= Declaration of inconsistency =

New Zealand constitutional remedy

A declaration of inconsistency in New Zealand constitutional law is a declaration by a senior court that an act of parliament is inconsistent with the New Zealand Bill of Rights Act 1990 (NZBORA) in a way that has not been justified in a free and democratic society. It was first made available as a legal remedy following the litigation in Taylor v Attorney-General, where the High Court declared that the prohibition of all prisoners from voting was inconsistent with the NZBORA.

== Overview ==

=== New Zealand Bill of Rights Act 1990 ===

The New Zealand Bill of Rights Act 1990 guarantees a set of fundamental rights and freedoms of anyone subject to New Zealand law. However, NZBORA allows for "justified limitations" on the rights and freedoms it guarantees. It says that the rights within NZBORA are subject to "reasonable limits prescribed by law [that] can be demonstrably justified in a free and democratic society".

=== Development of case law ===
The first suggestion that a declaration of inconsistency could be available was in 1992. Following this, Temese v Police and Quilter v Attorney-General both suggested that it could be available in the appropriate case, but fell short of making a declaration. In Moonen v Film and Literature Board of Review, Justice Andrew Tipping stated that the courts had a duty to indicate when legislation was inconsistent with the New Zealand Bill of Rights Act 1990, but it was unclear whether he meant a formal declaration of inconsistency or a mere indication of inconsistency contained within the judgment.
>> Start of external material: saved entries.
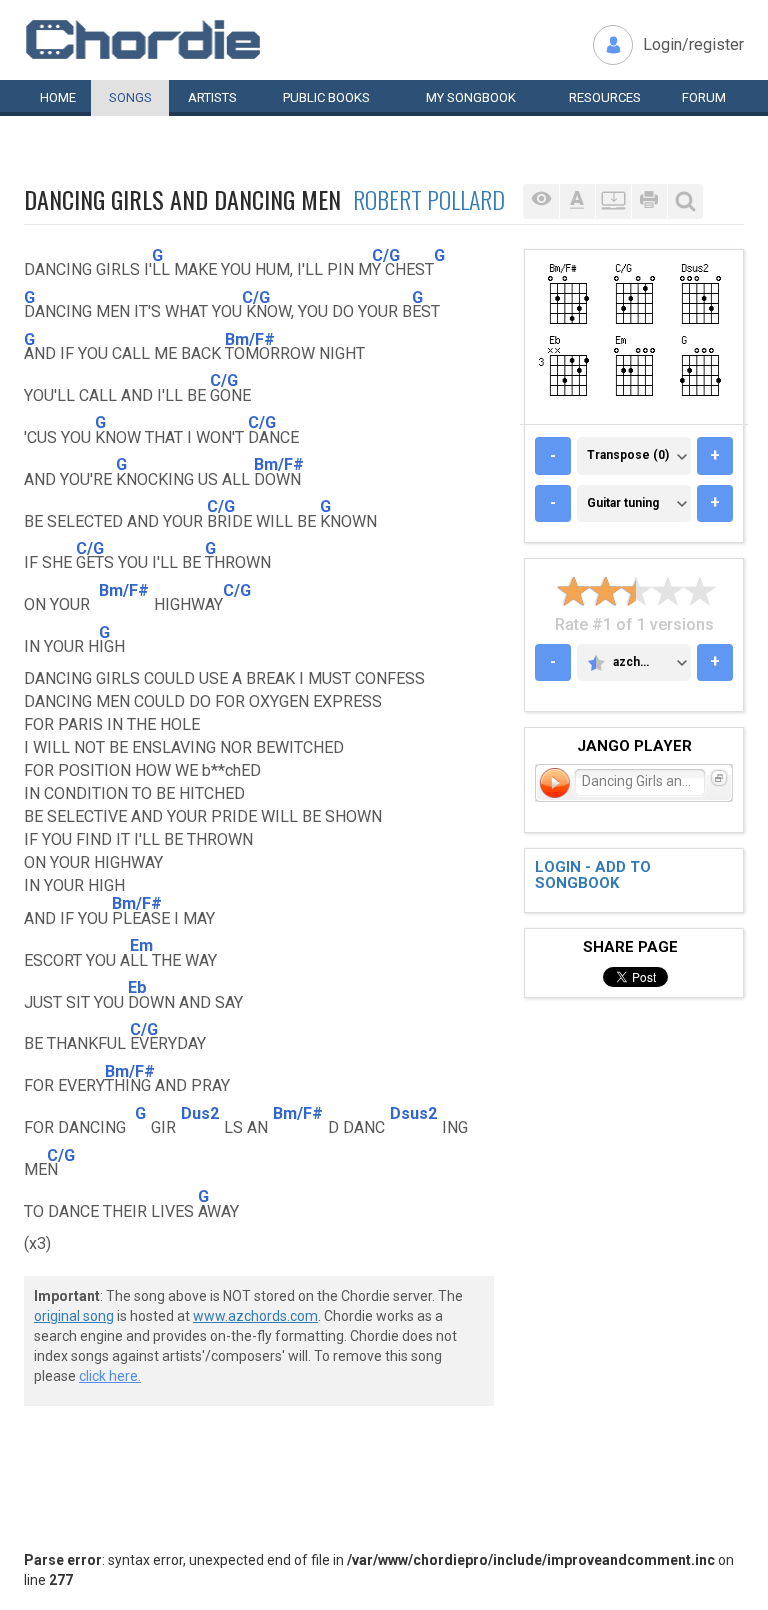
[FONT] (577, 201)
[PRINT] (649, 201)
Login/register (693, 44)
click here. (110, 1376)
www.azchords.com (255, 1316)
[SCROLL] (613, 201)
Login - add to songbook (593, 875)
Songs (130, 97)
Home (58, 97)
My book (471, 97)
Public (326, 97)
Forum (704, 97)
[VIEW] (541, 201)
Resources (605, 97)
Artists (212, 97)
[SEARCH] (685, 201)
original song (74, 1316)
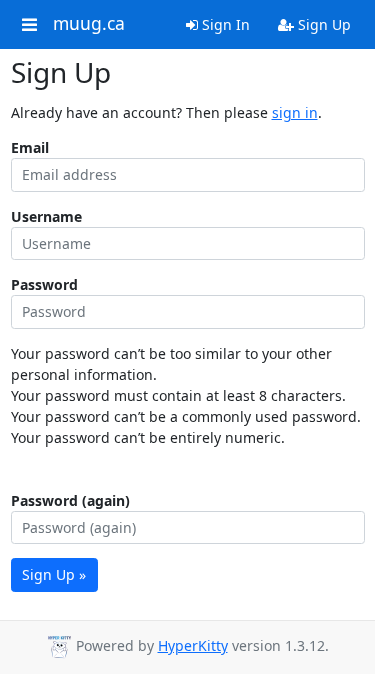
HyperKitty (193, 645)
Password (44, 284)
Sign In (224, 24)
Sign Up (322, 24)
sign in (295, 112)
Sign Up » (54, 574)
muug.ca (89, 24)
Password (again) (70, 500)
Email (30, 147)
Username (46, 216)
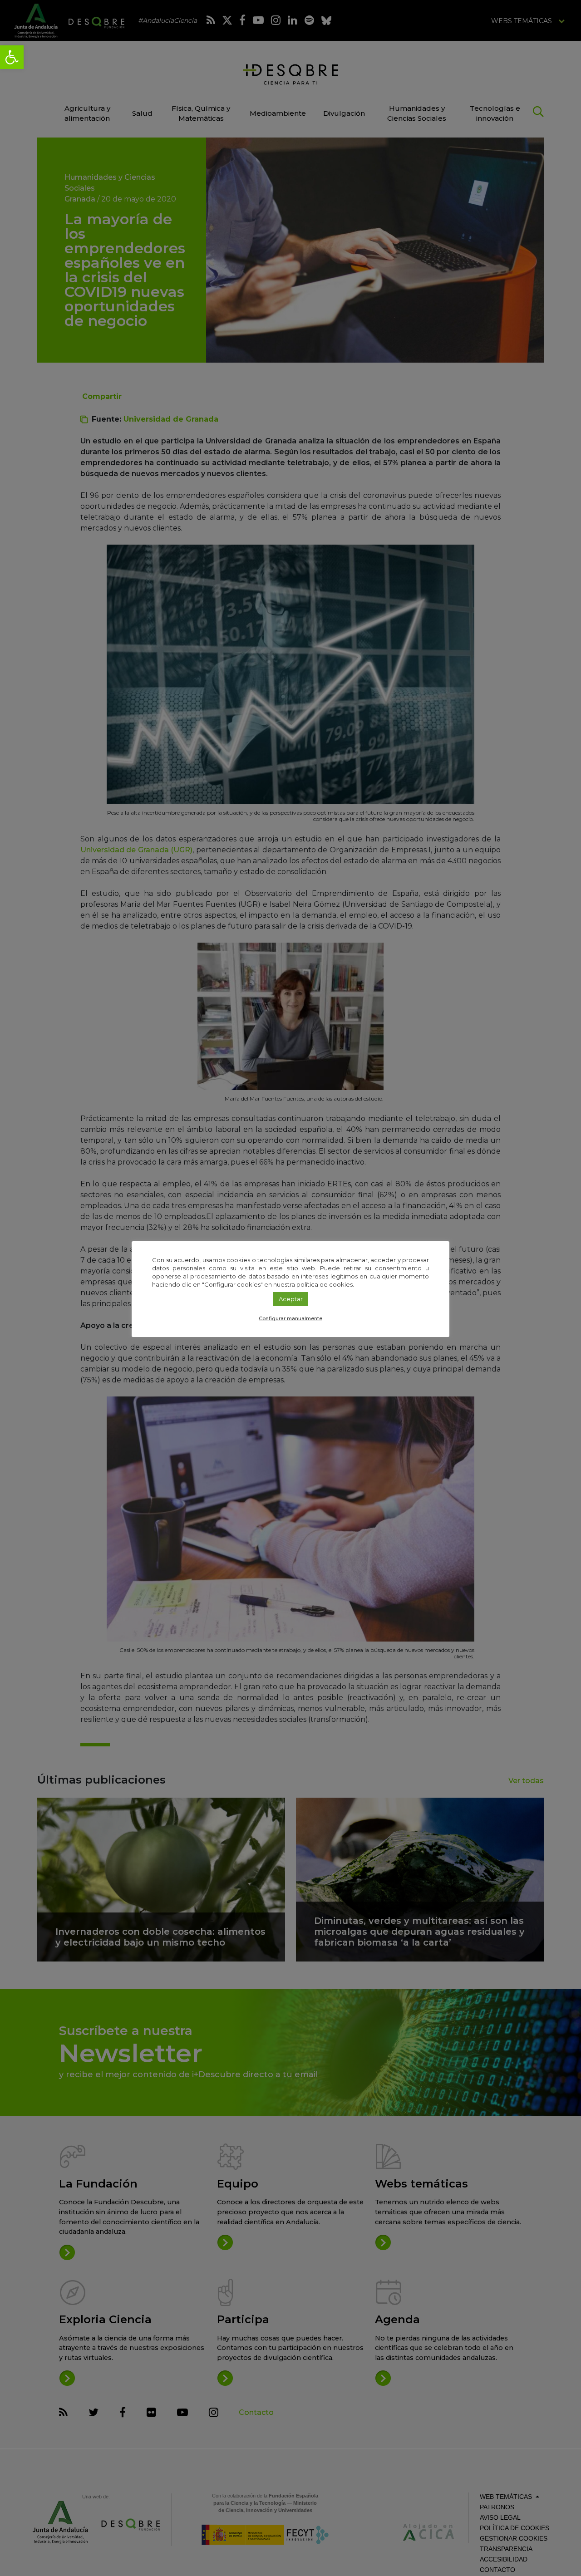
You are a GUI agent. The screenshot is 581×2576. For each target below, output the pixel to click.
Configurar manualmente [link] (290, 1318)
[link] (12, 57)
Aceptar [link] (291, 1299)
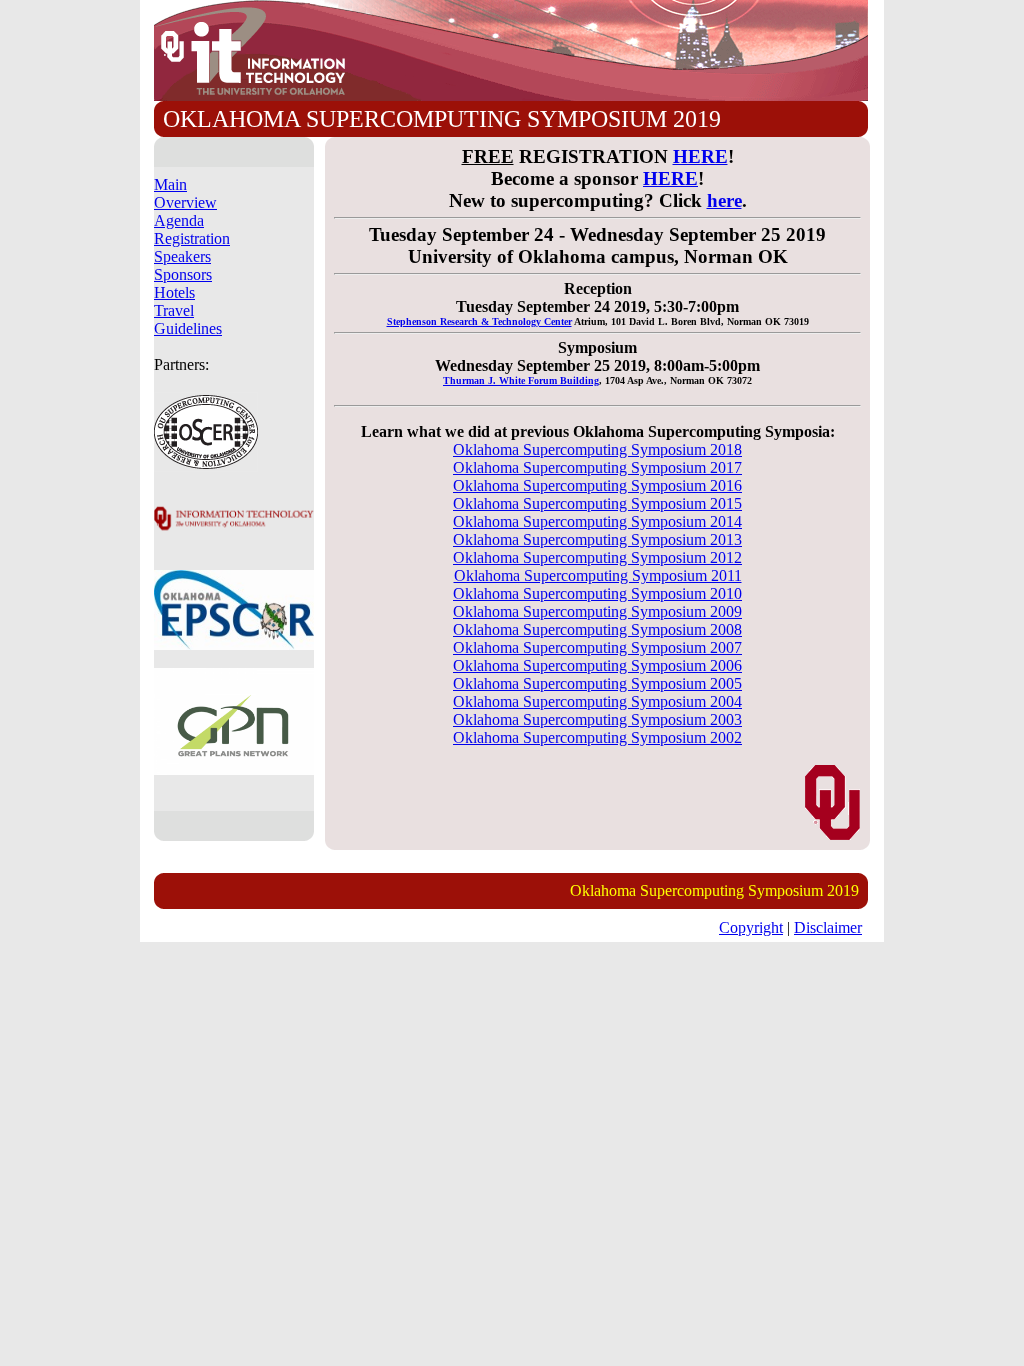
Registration (192, 238)
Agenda (179, 220)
In R v Poumako, it was determined to be inappropriate to make a formal declaration of inconsistency, however Justice Ted Thomas dissented stating that it was appropriate. It followed in Zaoui v Attorney-General that the Court of Appeal held that Moonen and Poumako had established a jurisdiction for courts to issue a formal declaration of inconsistency. However, in R v Hansen, while the Court of Appeal established that courts could inquire into the consistency of legislation with the New Zealand Bill of Rights Act 1990, the Supreme Court did not make a formal declaration of inconsistency.

=== Taylor v Attorney-General ===

In July 2015, Justice Heath at the High Court of Auckland in Taylor v Attorney-General issued a formal declaration of inconsistency that an electoral law amendment introduced by the Fifth National Government that removed the ability of inmates voting rights in the Electoral Act 1993, was an unjustified limitation under section 12(a) of the New Zealand Bill of Rights Act 1990, which prescribes voting rights to all citizens aged 18 years and over. This was the first declaration of inconsistency in New Zealand.
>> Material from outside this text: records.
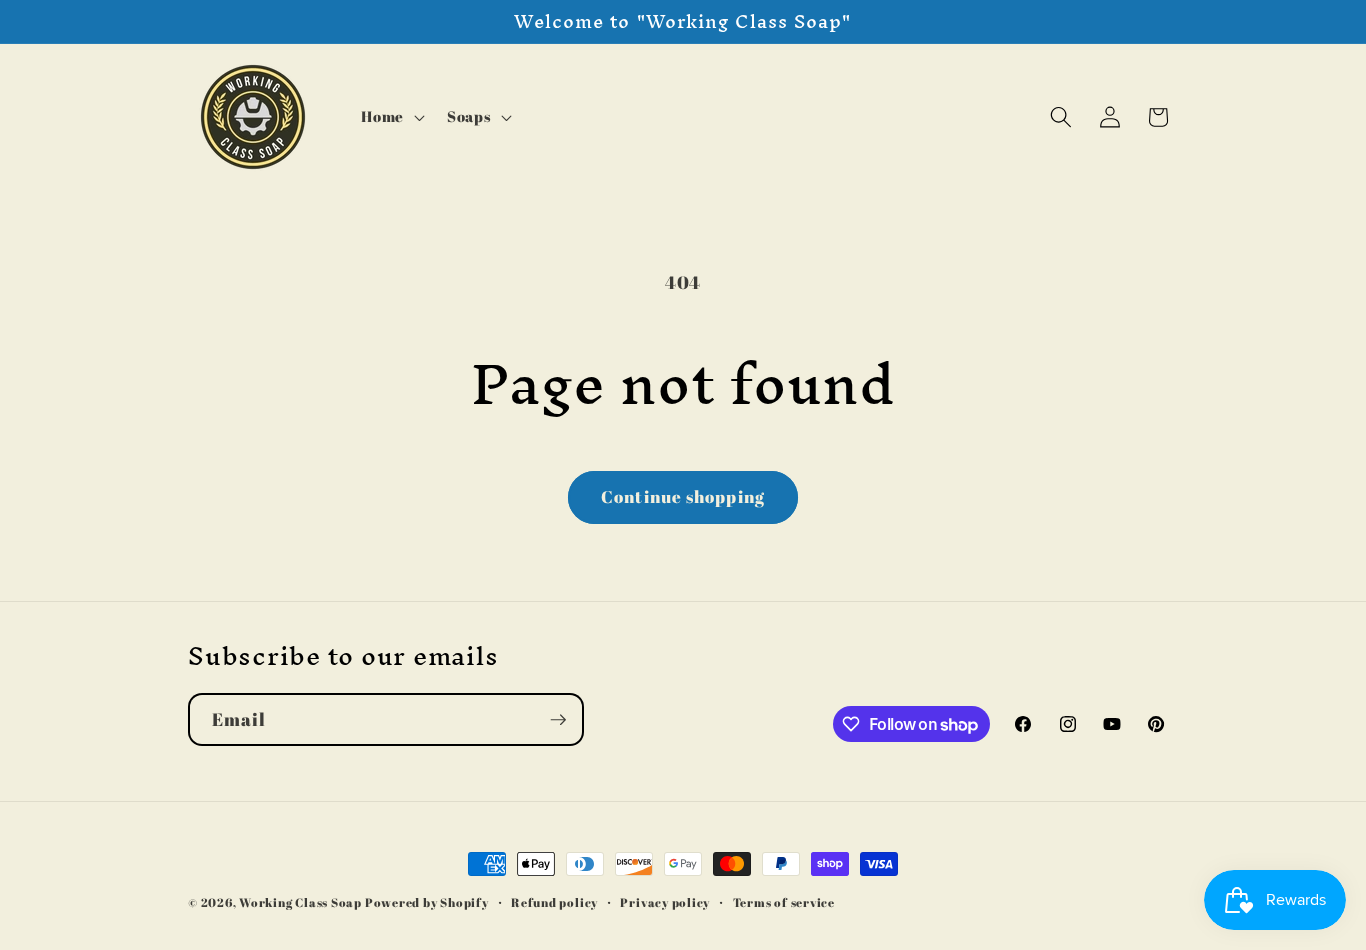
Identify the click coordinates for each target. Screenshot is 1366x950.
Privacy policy (665, 902)
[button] (391, 117)
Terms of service (784, 902)
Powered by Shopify (427, 902)
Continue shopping (683, 497)
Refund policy (554, 902)
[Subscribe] (558, 720)
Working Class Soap (300, 902)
This was appealed to the Court of Appeal by the Attorney-General who argued that the court had no jurisdiction to issue a declaration of inconsistency unless it was expressly authorised by legislation, the Court of Appeal called this a "bold argument" and said that "inconsistency between statutes is a question of interpretation...and it lies within the province of the courts." Furthermore Speaker of the House David Carter in the case challenged the use of parliamentary proceedings in the High Court decision and argued that this was a breach of parliamentary privilege. In its ruling, concluded that no breach of parliamentary privilege occurred and that senior courts had the jurisdiction to make a declaration of inconsistency. This was then further appealed by the Attorney-General to the Supreme Court which dismissed the appeal and upheld the judgment by the Court of Appeal.

=== New Zealand Bill of Rights (Declarations of Inconsistency) Amendment Act 2022 ===
On 29 August 2022, the New Zealand Bill of Rights (Declarations of Inconsistency) Amendment Act 2022 received Royal assent and commenced on the same day. The amendment act introduced a legal requirement for the Attorney-General to notify parliament when a declaration of inconsistency is made, and further that the responsible Minister must present a report to parliament that details the government's response to the declaration.

=== Make It 16 Incorporated v Attorney-General ===

On 21 November 2022, the Supreme Court issued a declaration of inconsistency in the Electoral Act 1993 and Local Electoral Act 2001 after ruling that the voting age of 18 was unjustified age discrimination under the NZBORA. In the case, the court also affirmed the jurisdiction confirmed by the court in Taylor v Attorney-General and noted the passing of the New Zealand Bill of Rights (Declarations of Inconsistency) Amendment Act 2022.